*Dataset entries*.
# # #

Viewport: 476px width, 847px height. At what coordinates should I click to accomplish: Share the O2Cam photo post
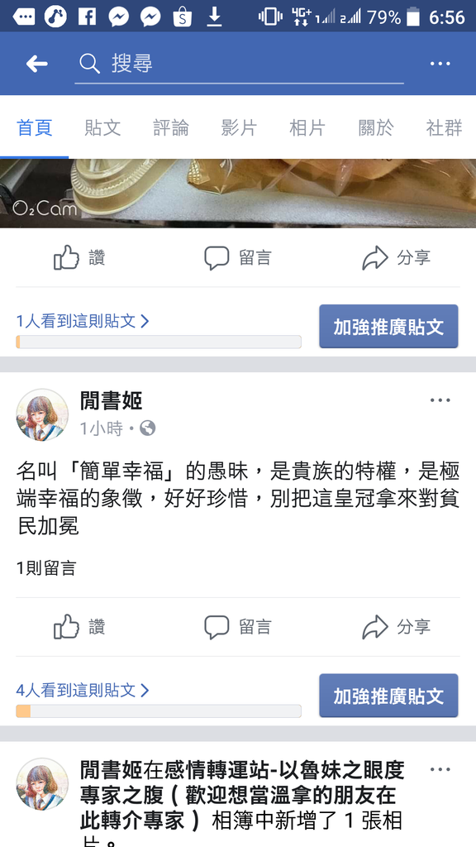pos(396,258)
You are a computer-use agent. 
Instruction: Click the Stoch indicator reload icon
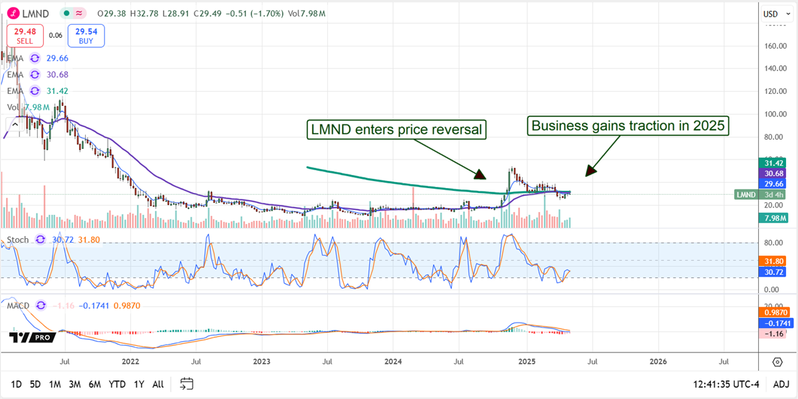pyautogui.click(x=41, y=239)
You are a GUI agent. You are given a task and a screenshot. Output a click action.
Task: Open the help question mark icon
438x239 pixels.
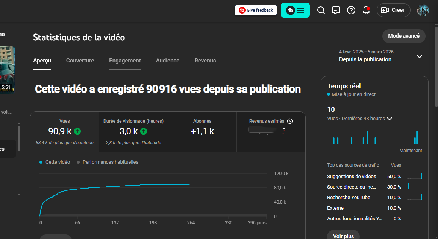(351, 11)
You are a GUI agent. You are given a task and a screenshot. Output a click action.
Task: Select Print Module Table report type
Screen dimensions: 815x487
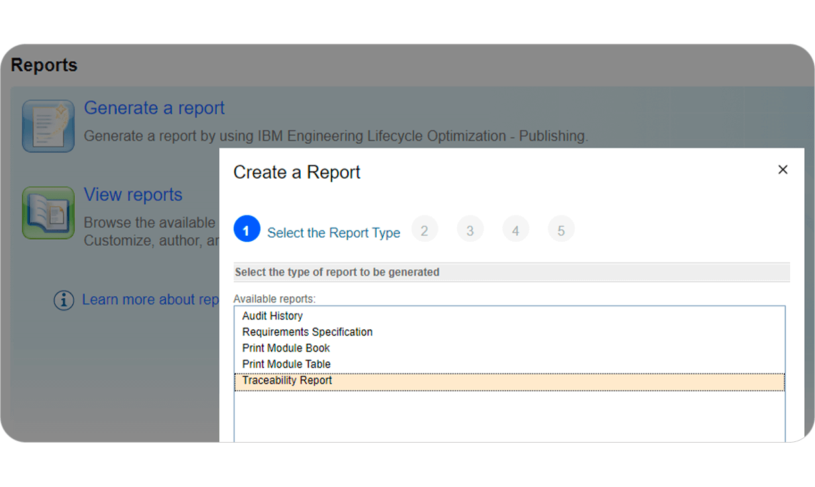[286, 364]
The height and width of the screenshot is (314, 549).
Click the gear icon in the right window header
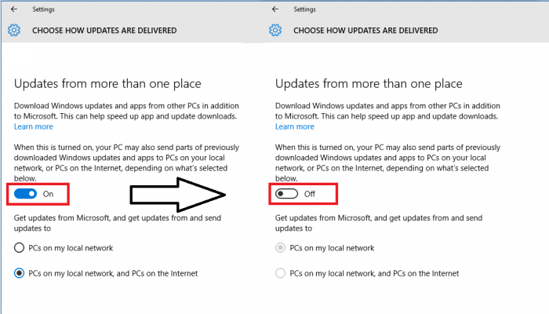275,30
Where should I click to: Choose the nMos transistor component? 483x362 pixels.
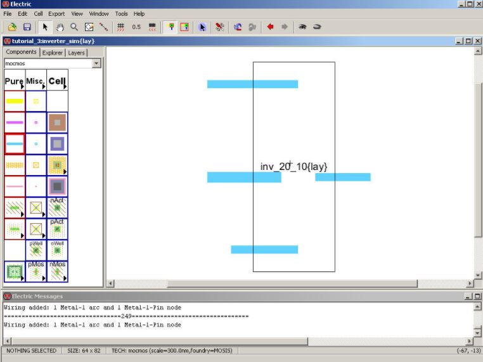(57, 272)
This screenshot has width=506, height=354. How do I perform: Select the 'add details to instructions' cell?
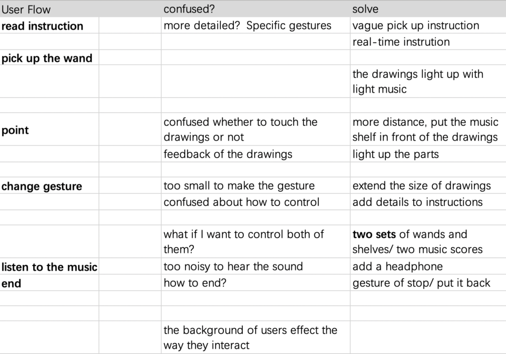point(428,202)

# # #

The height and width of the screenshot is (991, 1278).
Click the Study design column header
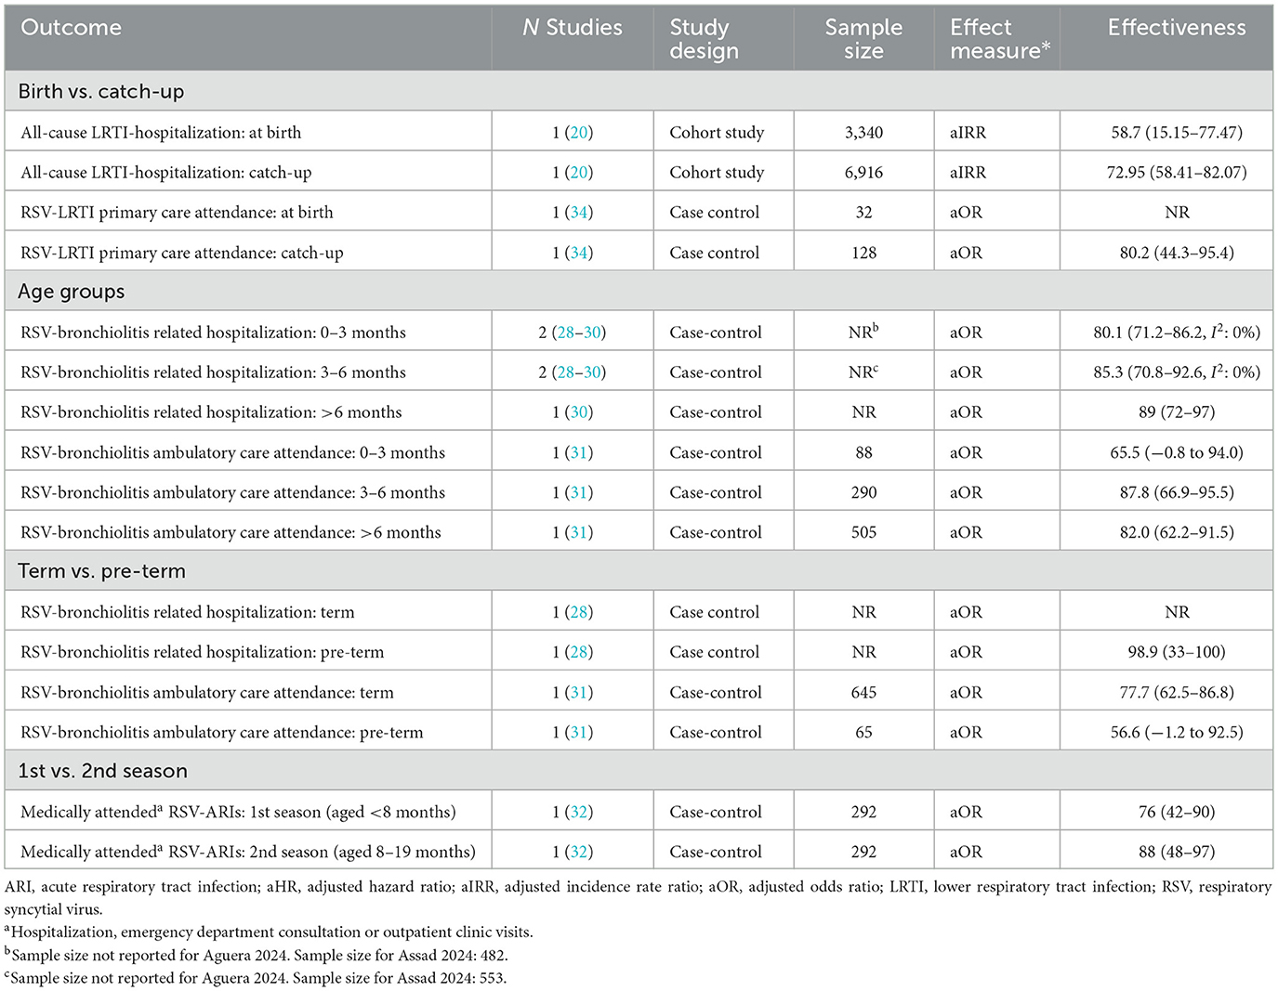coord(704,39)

# # #

*Work item*.
Above are some records. Reproduce the lines from the one with "Viewport: 476px width, 847px" down to the one with "The height and width of the screenshot is (314, 549).", keeping both, and leave every picture out.

*Exercise response*.
Viewport: 476px width, 847px height. At what coordinates should I click to accomplish: Share the O2Cam photo post
pos(396,258)
You are a computer-use agent. 
Instruction: Click the Stoch indicator reload icon
pyautogui.click(x=41, y=239)
You are a GUI agent. You are given a task and a screenshot. Output a click action.
Task: Open the help question mark icon
438x239 pixels.
(351, 11)
You are a GUI agent. You are given a task and a screenshot. Output a click action.
Task: Select Print Module Table report type
Screen dimensions: 815x487
[286, 364]
The height and width of the screenshot is (314, 549).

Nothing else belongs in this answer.